- Episode no.: Season 3 Episode 10
- Directed by: John Behring
- Written by: Michael Narducci
- Cinematography by: Dave Perkal
- Editing by: Sean Albertson
- Production code: 2J6010
- Original air date: January 5, 2012

Guest appearances
- Claire Holt as Rebekah Mikaelson; Torrey DeVitto as Meredith Fell;

Episode chronology
| ← Previous "Homecoming" | Next → "Our Town" |
- The Vampire Diaries season 3

= The New Deal (The Vampire Diaries) =

"The New Deal" is the tenth episode of the third season of the American supernatural teen drama television series The Vampire Diaries, and the 54th of the series. It aired on The CW on January 5, 2012. The episode was written by co-producer Michael Narducci and directed by supervising producer John Behring.

==Plot==
Bonnie (Kat Graham) tells Elena (Nina Dobrev) that every night she has the same dream; four coffins and Klaus (Joseph Morgan) is in one of them.

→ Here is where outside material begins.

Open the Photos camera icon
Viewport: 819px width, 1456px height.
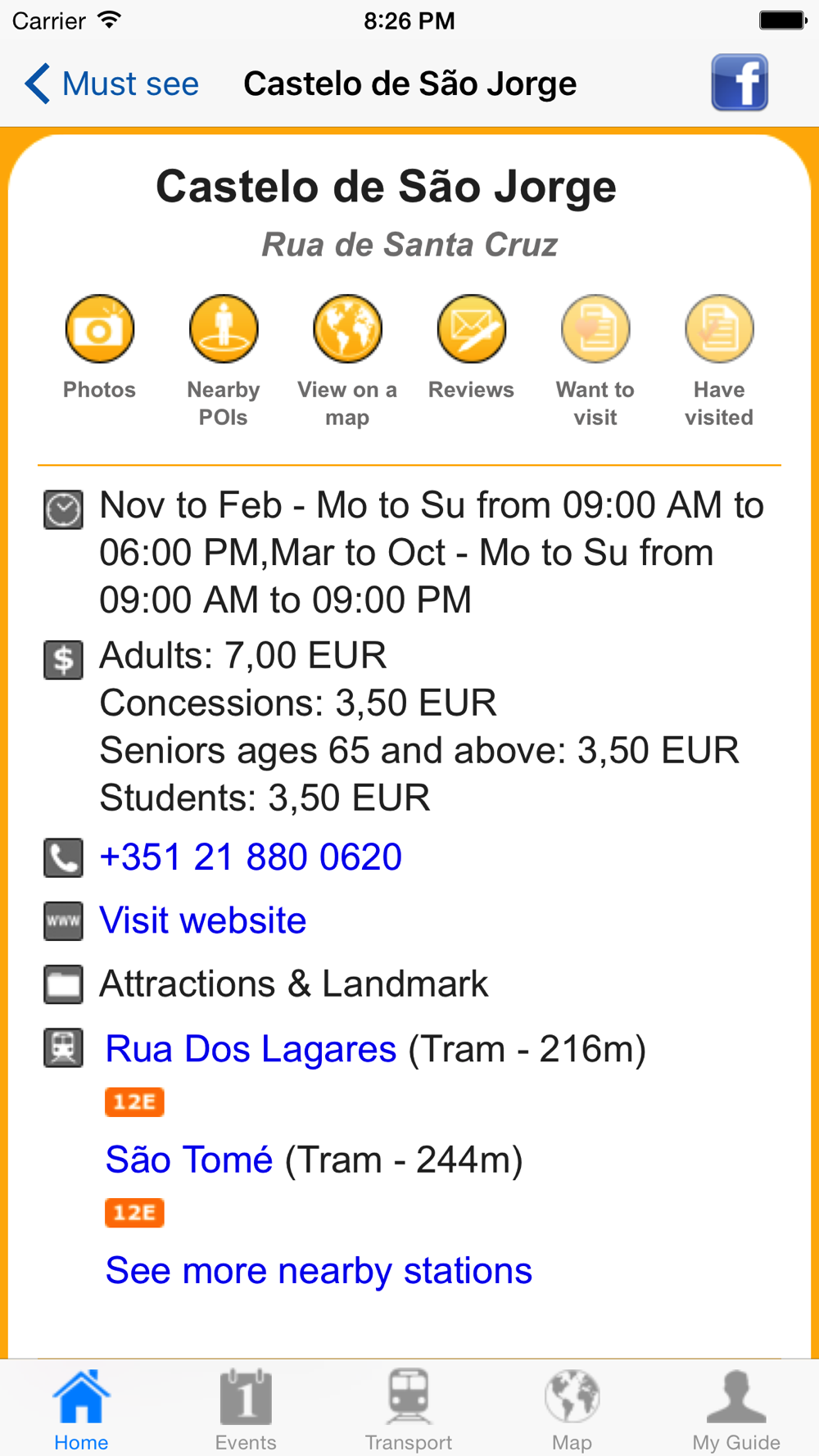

Later on, Bonnie goes to the house of the witches that she sees in her dream to check it out and she finds Stefan (Paul Wesley). Meanwhile, Klaus gets back to Mystic Falls looking for Rebekah (Claire Holt) and Stefan. He tells Elena and Damon (Ian Somerhalder) what Stefan did and demands to tell him where he is but they tell him that they have no idea where Stefan or Rebekah are.

Alaric (Matt Davis) worries about Jeremy (Steven R. McQueen) when he finds out that he got fired from the Grill a week ago. Along with Elena, they try to talk to him but he is not listening to them. Jeremy starts hanging out with Tyler (Michael Trevino) despite Elena and Alaric's attempts to convince him that Tyler is dangerous because he is sired to Klaus. When they ask Tyler about the siren bond he tells them that he is loyal to Klaus but he can still make his own decisions.

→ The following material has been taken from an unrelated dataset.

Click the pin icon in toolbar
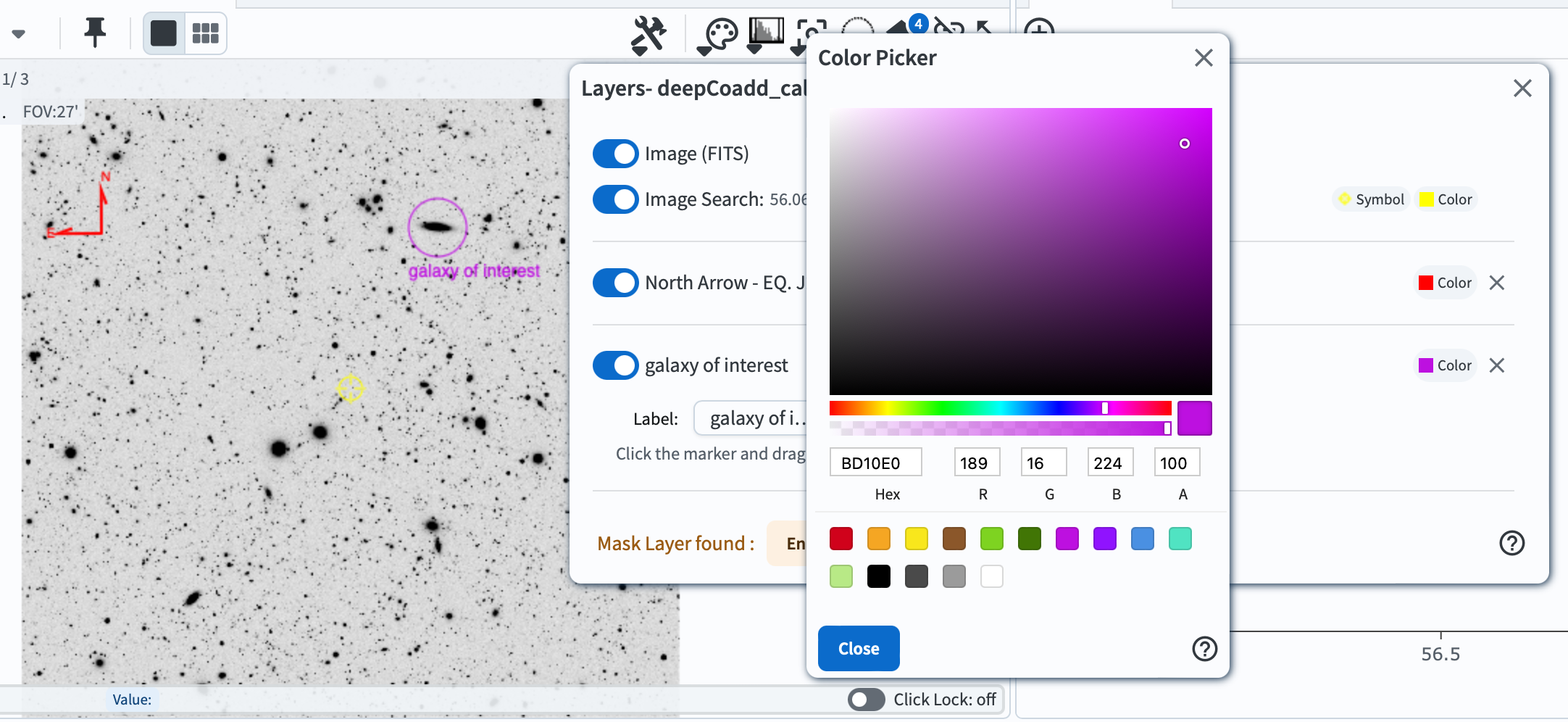The height and width of the screenshot is (722, 1568). point(95,33)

Klaus asks Damon once again to tell him where Stefan is. When Damon says he cannot find him, Klaus calls Jeremy and asks him to do what he told him to do. Jeremy takes off his ring and stands in the middle of the street while a car comes towards him in high speed. Alaric pushes him out of the way just in time and the car hits him instead. Elena sees that Klaus' hybrid, Tony (Zane Stephens), was driving the car and since Alaric wears his ring is going to be fine. When she asks Jeremy who was on the phone, Elena realizes that Klaus compelled Jeremy.

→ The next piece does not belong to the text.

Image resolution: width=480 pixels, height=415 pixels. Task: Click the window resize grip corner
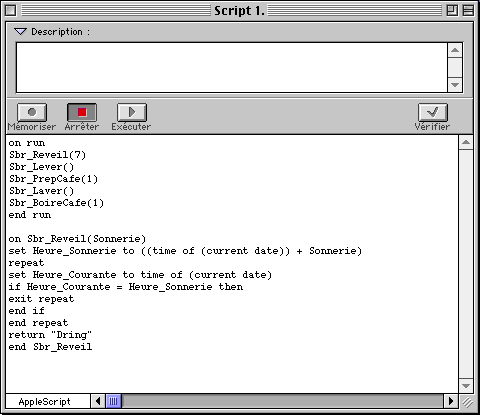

Stefan asks Bonnie's help to hide the coffins so Klaus will not find them and asks her not to tell anyone. When Elena tells her that Klaus tried to kill Jeremy because they do not tell him where Stefan is, Bonnie tells her about the house. Elena and Damon go to find him but Stefan refuses to give them the coffins back. Elena leaves and Damon stays back to deal with Stefan who tells him why he stopped him from killing Klaus and reveals him where the coffins are and why he took them.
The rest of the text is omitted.